Eugène Boudin, l’atelier de la lumière

from April 16 to September 26, 2016

Eugène BOUDIN (1824-1898), Pardon of Ste-Anne-La-Palud, 1858, oil on canvas, 87 x 146.5 cm. © MuMa Le Havre / Florian Kleinefenn
Eugène BOUDIN (1824-1898), Pardon of Ste-Anne-La-Palud, 1858, oil on canvas, 87 x 146.5 cm. © MuMa Le Havre / Florian Kleinefenn
From his first attempt in 1859 to the time of his death, Boudin regularly had works in the Paris Salon. He also exhibited in Salons in many provincial cities - Bordeaux, Rouen, Evreux, Nantes, Pau and of course Le Havre - sometimes sending in the same works as for the Paris Salon.

These pictures have often been neglected by historians, who have tended to focus on  studies not produced with the Salons in mind. But Boudin's oeuvre cannot be fully understood without taking the Salon works into account. For Boudin himself, the two categories could not be dissociated.

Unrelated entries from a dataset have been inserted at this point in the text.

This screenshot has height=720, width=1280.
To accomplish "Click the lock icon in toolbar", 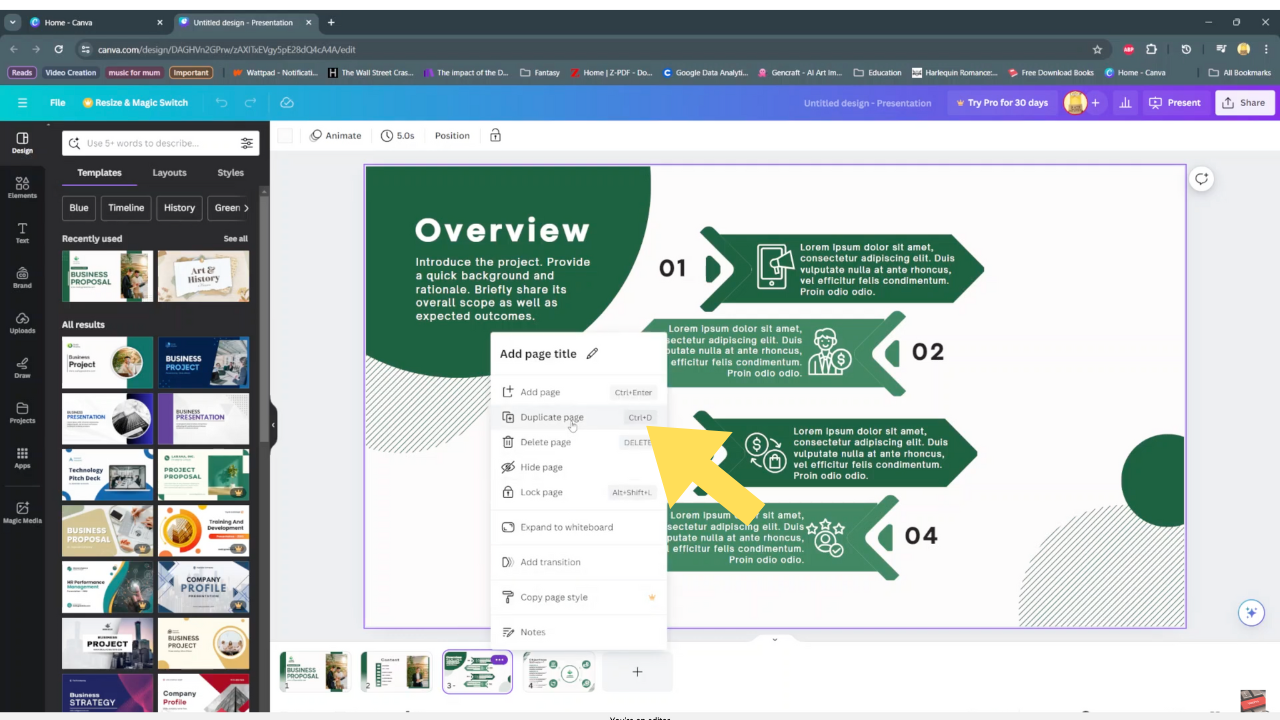I will pos(495,136).
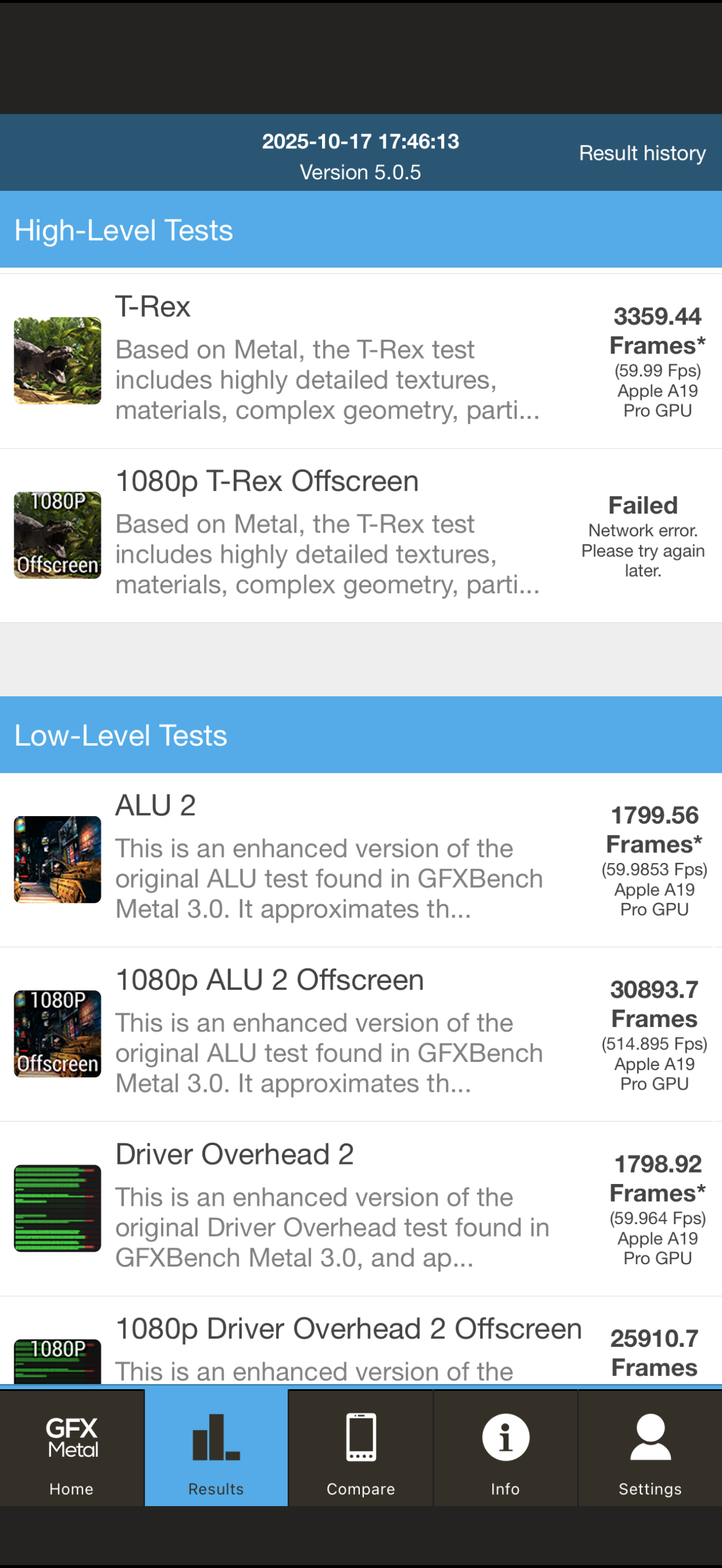Image resolution: width=722 pixels, height=1568 pixels.
Task: Select the 1080p T-Rex Offscreen title
Action: point(266,481)
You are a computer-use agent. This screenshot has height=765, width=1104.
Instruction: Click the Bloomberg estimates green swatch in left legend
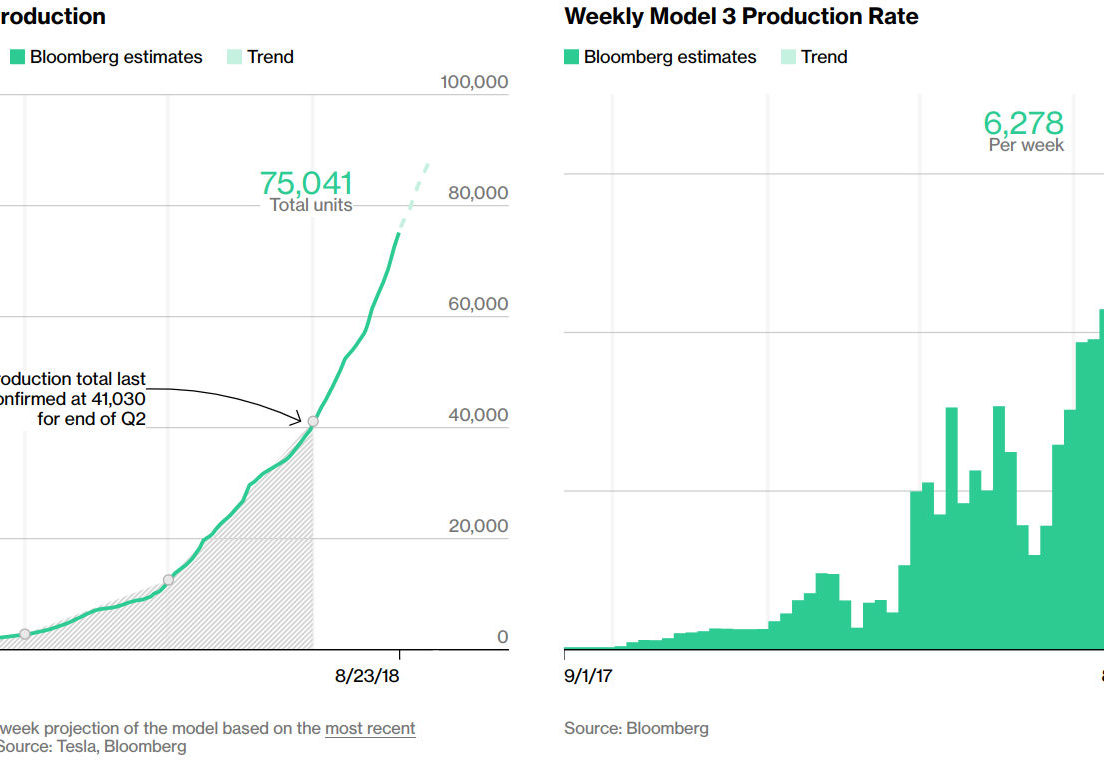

He made no distinction between them either in terms of the subject or in his creative process. In fact, he reversed the conventional process of creation, which usually began with a small-scale study and ended with a large picture. He roughed out his pictures of all sizes directly from the subject and then finished them in the studio, and his large-format works deliberately look like sketches. How finished they looked depended solely on the customer's demands.

Sometimes Boudin produced several versions of a subject in similar or different sizes. Only the date on the work enables us to determine the exact order in which they were produced. Even so, Boudin sometimes went back to earlier works to add finishing touches without changing the date on the picture.